On pourrait se dire que la pénétration soudaine des véhicules chinois en Europe est concomitante à la percée de la vente de véhicules occidentaux en Chine. C’est l’inverse qui se passe. En l’espace de seulement un an, les parts de marché des constructeurs locaux en Chine sont passées de 48% à 54% sur le premier semestre de l’année ! A cette vitesse-là, la Chine sera seule chez elle dans 5 ans.
Les barrières à la vente de véhicules étrangers en Chine sont devenues telles que plusieurs constructeurs occidentaux se retirent du marché. Renault a quitté l’empire du milieu en 2020. Stellantis a décidé de lui emboîter le pas fin 2022. La Chine impose des co-entreprises et le transfert de technologies pour vendre sur son sol. « Il y a des limites à une co-entreprise avec des sociétés qui ne respectent pas ce qu’elles ont signé et n’ont pas réussi » disait Tavares PDG de Stellantis au moment de son annonce (source : Challenges.fr, 18 octobre 2022).
Ces deux phénomènes, explosion des ventes de véhicules chinois en Europe et diminution soudaine des ventes de véhicules occidentaux en Chine sont les fruits d’une politique industrielle chinoise pensée en même temps que d’une politique industrielle européenne impensée.
Il y a donc plusieurs manières de regarder la formidable aventure de Cupra que raconte Wayne à mon micro cette semaine.
Voyez-y d’abord un pari gigantesque réussi : la naissance d’une marque automobile européenne électrique. Vous pourrez aussi y voir un acteur encore modeste à l’échelle de la planète en train de se battre contre des géants asiatiques et américains. Mais il faut aussi y lire la réponse à une industrie en grand danger, la première de toutes sur le sol européen, celle de l’automobile.
Deux rêves automobiles
On peut rêver d’un continent roulant sans pot d’échappement d’ici quelques années. C’est beau, c’est souhaitable pour la planète quand le système électrique est décarboné. Ce serait tout aussi bien de rêver que la sortie du thermique ne se fasse pas au prix du peu qui reste de l’industrie dans notre pays et de ce qui fait la force de l’industrie allemande et ailleurs en Europe. Je vous l’accorde, ce second rêve n’a pas le glamour de respirer l’air des campagnes en ville, mais il a au moins deux mérites. Il ne se substituerait pas au premier. Il contribuerait aussi à maintenir à flots notre économie et ce faisant nos amortisseurs sociaux auxquels nous tenons tant.

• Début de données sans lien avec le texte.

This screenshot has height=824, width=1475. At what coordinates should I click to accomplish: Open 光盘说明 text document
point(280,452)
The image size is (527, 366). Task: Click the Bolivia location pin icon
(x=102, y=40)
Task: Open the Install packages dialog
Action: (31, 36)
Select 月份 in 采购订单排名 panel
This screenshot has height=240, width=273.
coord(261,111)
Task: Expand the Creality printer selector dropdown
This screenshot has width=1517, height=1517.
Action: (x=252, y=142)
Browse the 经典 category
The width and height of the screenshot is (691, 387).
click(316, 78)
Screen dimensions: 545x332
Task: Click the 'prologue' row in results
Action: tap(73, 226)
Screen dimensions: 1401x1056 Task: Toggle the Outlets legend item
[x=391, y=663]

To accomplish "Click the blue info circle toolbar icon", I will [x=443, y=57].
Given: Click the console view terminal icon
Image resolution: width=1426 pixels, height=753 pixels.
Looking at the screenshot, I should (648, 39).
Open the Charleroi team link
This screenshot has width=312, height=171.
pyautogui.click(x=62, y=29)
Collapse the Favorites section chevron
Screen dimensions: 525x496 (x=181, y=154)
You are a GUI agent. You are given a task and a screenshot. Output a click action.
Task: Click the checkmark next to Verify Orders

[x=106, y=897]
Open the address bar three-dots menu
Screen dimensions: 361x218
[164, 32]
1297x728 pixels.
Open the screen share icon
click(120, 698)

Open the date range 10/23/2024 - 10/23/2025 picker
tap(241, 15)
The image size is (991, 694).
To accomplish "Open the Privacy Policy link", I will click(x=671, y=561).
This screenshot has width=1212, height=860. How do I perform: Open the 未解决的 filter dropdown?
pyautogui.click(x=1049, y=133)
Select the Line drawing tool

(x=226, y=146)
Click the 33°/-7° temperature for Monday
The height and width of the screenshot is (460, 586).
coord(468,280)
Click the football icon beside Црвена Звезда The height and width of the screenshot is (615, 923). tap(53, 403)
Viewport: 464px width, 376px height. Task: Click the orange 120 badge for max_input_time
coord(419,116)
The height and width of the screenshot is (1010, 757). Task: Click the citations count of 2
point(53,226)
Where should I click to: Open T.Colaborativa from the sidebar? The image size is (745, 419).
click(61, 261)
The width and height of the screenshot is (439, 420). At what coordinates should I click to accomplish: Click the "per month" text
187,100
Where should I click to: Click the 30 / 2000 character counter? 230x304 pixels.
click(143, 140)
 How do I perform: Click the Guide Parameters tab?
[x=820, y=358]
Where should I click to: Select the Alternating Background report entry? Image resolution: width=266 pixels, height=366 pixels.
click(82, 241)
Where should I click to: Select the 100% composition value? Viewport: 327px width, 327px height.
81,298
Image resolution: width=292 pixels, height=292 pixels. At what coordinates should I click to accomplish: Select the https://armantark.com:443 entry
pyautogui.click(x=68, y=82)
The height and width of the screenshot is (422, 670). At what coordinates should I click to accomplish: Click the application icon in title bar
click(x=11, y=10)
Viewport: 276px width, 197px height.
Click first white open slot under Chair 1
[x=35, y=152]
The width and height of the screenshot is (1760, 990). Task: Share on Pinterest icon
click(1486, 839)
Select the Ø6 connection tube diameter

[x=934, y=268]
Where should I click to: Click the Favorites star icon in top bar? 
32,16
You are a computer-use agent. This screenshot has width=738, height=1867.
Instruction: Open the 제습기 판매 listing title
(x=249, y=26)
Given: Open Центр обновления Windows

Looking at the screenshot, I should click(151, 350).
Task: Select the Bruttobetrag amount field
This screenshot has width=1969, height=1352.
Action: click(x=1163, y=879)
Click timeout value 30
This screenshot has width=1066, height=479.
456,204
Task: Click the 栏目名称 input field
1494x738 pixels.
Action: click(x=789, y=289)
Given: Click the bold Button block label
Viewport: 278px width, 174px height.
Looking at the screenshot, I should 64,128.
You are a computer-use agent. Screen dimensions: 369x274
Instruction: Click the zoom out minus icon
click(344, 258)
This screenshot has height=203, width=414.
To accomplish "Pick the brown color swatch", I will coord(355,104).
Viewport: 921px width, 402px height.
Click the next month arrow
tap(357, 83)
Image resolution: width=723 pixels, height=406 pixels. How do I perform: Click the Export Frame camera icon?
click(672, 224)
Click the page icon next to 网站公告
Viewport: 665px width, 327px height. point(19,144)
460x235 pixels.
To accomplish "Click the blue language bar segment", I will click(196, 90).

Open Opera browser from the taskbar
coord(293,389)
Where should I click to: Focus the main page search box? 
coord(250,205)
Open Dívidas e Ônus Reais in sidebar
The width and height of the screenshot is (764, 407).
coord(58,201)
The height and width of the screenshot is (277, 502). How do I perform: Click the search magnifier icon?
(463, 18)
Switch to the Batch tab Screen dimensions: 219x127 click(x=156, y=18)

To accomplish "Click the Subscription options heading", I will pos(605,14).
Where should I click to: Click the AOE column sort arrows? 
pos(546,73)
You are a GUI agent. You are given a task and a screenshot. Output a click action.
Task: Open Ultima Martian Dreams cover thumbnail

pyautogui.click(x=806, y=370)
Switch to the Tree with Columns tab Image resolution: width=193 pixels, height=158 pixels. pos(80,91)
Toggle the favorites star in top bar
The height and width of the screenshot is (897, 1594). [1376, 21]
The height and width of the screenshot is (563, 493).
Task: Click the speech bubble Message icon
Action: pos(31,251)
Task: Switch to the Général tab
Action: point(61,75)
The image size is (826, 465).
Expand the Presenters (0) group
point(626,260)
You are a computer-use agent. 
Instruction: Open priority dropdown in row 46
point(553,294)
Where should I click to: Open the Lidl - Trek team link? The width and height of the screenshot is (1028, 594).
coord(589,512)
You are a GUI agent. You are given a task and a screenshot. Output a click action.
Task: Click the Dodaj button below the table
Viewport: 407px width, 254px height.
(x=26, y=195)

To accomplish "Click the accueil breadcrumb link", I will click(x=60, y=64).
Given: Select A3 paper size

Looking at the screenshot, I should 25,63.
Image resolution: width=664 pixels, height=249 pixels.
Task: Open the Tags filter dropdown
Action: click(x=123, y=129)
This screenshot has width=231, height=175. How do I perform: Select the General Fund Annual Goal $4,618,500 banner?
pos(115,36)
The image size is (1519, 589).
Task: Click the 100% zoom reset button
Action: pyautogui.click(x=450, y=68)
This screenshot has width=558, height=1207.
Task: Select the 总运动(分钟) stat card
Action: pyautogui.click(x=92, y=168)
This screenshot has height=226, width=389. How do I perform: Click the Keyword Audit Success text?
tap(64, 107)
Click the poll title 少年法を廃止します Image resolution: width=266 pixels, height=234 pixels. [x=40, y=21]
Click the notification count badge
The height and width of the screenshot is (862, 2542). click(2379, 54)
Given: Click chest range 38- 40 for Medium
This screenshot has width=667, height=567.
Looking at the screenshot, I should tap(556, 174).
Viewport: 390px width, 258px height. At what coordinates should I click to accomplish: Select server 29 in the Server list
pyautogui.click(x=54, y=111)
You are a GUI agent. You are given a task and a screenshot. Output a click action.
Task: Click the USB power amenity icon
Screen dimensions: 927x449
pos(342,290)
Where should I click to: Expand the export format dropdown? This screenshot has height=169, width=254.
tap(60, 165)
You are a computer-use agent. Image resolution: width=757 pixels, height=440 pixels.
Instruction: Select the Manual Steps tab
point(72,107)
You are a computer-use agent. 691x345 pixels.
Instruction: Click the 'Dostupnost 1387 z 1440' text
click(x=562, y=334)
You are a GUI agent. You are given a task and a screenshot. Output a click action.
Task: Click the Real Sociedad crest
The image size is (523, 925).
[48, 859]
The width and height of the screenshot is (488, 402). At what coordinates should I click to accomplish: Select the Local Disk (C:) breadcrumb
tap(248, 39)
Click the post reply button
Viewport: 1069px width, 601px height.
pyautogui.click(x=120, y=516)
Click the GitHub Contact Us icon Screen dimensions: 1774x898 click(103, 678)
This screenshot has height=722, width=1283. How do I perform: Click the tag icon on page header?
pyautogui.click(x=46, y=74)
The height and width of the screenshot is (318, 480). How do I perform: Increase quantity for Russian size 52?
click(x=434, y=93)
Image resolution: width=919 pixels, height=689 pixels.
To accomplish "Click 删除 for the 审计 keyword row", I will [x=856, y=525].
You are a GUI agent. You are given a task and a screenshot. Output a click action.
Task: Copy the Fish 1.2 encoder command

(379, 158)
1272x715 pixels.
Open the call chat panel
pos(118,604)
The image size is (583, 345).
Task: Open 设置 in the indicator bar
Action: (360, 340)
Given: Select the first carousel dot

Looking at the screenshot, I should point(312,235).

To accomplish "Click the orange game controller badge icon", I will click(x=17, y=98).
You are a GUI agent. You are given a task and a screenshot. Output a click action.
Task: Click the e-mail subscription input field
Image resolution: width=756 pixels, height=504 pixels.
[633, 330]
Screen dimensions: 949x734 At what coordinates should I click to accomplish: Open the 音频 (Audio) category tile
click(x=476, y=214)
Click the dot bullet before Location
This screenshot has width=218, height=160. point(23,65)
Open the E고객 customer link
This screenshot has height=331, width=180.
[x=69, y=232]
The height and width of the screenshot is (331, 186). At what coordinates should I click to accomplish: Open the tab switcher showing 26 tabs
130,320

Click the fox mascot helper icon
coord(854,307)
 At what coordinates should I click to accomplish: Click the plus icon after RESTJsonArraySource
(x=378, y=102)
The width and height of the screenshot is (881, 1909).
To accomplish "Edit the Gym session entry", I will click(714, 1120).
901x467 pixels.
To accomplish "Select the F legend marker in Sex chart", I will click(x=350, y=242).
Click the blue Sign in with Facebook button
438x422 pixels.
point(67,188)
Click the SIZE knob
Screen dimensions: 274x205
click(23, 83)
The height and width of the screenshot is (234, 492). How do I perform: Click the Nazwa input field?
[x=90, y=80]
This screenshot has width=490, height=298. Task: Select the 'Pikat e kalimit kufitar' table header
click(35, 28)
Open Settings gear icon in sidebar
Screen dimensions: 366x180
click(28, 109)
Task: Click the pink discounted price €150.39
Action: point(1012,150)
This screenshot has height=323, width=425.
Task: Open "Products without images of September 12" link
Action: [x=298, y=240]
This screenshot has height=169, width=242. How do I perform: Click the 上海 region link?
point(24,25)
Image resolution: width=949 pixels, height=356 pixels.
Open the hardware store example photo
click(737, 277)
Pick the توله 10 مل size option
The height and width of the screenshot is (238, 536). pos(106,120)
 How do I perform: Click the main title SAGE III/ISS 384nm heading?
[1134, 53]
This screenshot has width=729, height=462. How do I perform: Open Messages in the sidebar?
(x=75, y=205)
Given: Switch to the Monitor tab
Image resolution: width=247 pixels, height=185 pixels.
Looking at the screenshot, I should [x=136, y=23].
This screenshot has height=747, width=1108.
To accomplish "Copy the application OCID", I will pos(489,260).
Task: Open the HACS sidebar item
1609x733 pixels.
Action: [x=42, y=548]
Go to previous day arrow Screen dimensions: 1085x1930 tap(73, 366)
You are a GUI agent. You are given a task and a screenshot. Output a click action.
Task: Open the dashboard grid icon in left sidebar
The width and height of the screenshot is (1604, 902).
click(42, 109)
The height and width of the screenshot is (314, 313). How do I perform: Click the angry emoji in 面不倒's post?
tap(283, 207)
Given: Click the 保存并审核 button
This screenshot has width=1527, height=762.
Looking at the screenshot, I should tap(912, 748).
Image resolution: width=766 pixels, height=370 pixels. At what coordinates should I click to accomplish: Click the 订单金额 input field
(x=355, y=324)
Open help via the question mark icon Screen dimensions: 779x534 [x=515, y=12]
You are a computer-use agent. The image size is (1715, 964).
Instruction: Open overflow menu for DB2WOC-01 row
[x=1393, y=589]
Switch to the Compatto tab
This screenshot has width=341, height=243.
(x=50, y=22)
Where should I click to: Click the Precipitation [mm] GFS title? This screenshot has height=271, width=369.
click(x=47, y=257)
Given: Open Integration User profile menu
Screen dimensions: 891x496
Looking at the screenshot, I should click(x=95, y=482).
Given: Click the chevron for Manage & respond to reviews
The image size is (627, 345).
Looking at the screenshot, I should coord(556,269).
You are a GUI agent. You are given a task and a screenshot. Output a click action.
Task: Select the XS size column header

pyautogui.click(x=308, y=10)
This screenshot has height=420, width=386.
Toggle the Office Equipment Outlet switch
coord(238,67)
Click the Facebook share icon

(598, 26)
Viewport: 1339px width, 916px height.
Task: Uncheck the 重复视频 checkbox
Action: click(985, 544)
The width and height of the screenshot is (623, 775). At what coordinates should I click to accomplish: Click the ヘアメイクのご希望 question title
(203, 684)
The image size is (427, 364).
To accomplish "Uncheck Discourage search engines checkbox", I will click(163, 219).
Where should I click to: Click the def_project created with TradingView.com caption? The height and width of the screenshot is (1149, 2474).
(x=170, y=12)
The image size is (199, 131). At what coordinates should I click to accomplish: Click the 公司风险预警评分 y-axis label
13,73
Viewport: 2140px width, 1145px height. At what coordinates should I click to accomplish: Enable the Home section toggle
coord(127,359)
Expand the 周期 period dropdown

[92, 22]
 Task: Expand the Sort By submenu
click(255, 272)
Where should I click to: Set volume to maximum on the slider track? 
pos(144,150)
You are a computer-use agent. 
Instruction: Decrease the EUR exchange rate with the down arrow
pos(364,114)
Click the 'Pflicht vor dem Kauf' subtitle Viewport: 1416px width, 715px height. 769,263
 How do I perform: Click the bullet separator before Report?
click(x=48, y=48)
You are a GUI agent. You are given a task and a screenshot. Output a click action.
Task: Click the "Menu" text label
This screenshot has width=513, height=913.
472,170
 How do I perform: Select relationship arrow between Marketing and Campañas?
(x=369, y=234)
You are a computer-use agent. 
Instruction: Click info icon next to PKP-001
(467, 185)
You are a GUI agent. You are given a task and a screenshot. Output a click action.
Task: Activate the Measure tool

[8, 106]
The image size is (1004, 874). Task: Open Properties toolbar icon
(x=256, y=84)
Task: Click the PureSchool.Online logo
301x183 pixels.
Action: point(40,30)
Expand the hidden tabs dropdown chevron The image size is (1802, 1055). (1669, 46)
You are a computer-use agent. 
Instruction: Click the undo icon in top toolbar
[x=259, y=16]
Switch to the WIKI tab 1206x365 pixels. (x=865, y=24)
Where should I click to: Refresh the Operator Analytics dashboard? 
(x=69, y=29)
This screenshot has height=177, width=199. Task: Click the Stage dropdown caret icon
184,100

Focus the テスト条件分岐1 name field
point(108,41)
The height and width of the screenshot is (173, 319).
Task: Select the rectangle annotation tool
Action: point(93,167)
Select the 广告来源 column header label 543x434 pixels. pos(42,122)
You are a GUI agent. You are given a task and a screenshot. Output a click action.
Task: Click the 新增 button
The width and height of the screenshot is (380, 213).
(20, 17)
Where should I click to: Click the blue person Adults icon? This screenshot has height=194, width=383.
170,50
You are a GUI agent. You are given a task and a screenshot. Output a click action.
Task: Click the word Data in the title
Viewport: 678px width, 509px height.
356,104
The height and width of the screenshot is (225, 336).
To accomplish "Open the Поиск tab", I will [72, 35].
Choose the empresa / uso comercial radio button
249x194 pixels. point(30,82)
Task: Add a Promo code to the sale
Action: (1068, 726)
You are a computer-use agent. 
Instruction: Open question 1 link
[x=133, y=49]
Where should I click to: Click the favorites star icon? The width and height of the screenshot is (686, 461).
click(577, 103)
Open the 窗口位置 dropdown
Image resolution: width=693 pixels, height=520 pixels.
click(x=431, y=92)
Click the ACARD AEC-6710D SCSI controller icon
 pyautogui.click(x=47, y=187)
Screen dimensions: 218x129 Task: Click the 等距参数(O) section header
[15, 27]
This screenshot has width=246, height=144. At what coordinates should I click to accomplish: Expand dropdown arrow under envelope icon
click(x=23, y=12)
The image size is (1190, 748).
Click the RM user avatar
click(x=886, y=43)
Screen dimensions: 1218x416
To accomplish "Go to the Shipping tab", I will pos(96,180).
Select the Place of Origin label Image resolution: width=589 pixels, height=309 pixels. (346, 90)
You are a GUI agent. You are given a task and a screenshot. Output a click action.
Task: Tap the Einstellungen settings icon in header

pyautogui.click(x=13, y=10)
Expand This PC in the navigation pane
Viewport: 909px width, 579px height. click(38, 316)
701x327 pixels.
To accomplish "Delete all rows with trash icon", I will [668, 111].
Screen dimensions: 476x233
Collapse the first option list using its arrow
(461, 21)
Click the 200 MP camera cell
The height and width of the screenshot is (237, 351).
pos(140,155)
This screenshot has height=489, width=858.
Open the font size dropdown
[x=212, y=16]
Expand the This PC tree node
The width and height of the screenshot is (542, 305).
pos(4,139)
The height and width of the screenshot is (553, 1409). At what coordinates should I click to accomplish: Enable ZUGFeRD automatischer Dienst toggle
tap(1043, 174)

Ecoutez ici l’amical message d’un chef d’entreprise qui a contribué aux politiques publiques de plusieurs secteurs pour plusieurs gouvernements dans son ancienne vie : notre politique industrielle européenne est folle. Il faut drastiquement la changer pour que Cupra et d’autres constructeurs européens puissent s’épanouir. Sinon nos usines disparaîtront et leurs emplois avec elles.
Pour cela, les règles d’accès au marché européen doivent être profondément durcies.
Maintenant. Ou au plus tard en juin prochain lors des élections européennes.
D’ici là Joyeuses Fêtes de fin d’année!